- Cigarette smoking is the most common risk factor, causing 80-90% of COPD cases.
- Other types of tobacco (pipe, cigar, water pipe), second-hand smoke, and cannabis are also risk factors
- Workplace exposure to dusts, chemical agents and fumes account for approximately 10-15% of all COPD
- Examples of occupations with an increased risk include farmers, welders, painters, railroad workers, miners, carpenters, metal workers, construction workers, and cement factory workers
- Air pollution is linked to a decrease in lung function
- Severe lung infections during childhood
- Genetics/family history
- e.g., Alpha-1 Antitrypsin Deficiency is a rare genetic disorder that increases the chance of developing emphysema
- If one sibling has COPD, another sibling who smokes has a higher risk of developing COPD
- Asthma/bronchial hyperreactivity:
- Asthma may be a risk factor for the development of COPD
- Bronchial hyperreactivity (overly sensitive airways) can exist without a diagnosis of asthma and has been shown to increase the risk of COPD
- Lower socioeconomic status is a risk factor for COPD
- Cooking and heating with biomass (e.g., wood, coal, crop waste) in homes with inadequate ventilation (this is more of a risk in developing countries but is also a risk in some parts of Canada due to wood burning)

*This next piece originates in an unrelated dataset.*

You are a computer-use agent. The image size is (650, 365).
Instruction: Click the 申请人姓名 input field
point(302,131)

Quitting smoking is the single most effective step to reduce the risk of developing COPD.
COPD can also be caused by more than one risk factor.

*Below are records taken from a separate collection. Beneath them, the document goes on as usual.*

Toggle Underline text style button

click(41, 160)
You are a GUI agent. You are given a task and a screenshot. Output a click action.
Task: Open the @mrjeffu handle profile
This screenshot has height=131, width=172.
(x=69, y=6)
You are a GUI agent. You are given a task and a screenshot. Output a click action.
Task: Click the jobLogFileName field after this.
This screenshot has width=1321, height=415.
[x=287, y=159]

A COPD flare-up or lung attack (exacerbation) happens when symptoms get worse or when new symptoms develop. COPD flare-ups are caused by:
- Infections (most common cause)
- Air pollution
- Unknown reasons
It is important to prevent COPD flare-ups since they can cause a decrease in your lung function over time.
How to prevent COPD flare-ups
- Quit smoking: it’s the best way to slow down disease progression
- Take good care of yourself. Eat healthy foods, exercise regularly and get enough sleep. Staying healthy will help your body fight infections.
- Wash your hands properly and often to reduce your chance of picking up germs and getting sick.
- Avoid touching your eyes, nose or mouth when in public. Many people catch colds, flu, and other contagious respiratory (lung) infections by touching their face. They don’t realize that there are germs on their hands that can make them sick.
- Stay away from people who are sick.
- Take all of the medications prescribed by your health-care provider
- Ask your health-care provider for a personalized written COPD action plan. A COPD action plan gives written instructions from your health-care provider on what to do when your symptoms flare up. Your COPD action plan will tell you what extra medication to take, when to call your health-care provider, and when to go to the emergency department. Here is a blank COPD action plan (PDF) that you can fill out with your health-care provider.
- Get your flu vaccine every year. Ask your health-care provider if you need a pneumonia vaccine.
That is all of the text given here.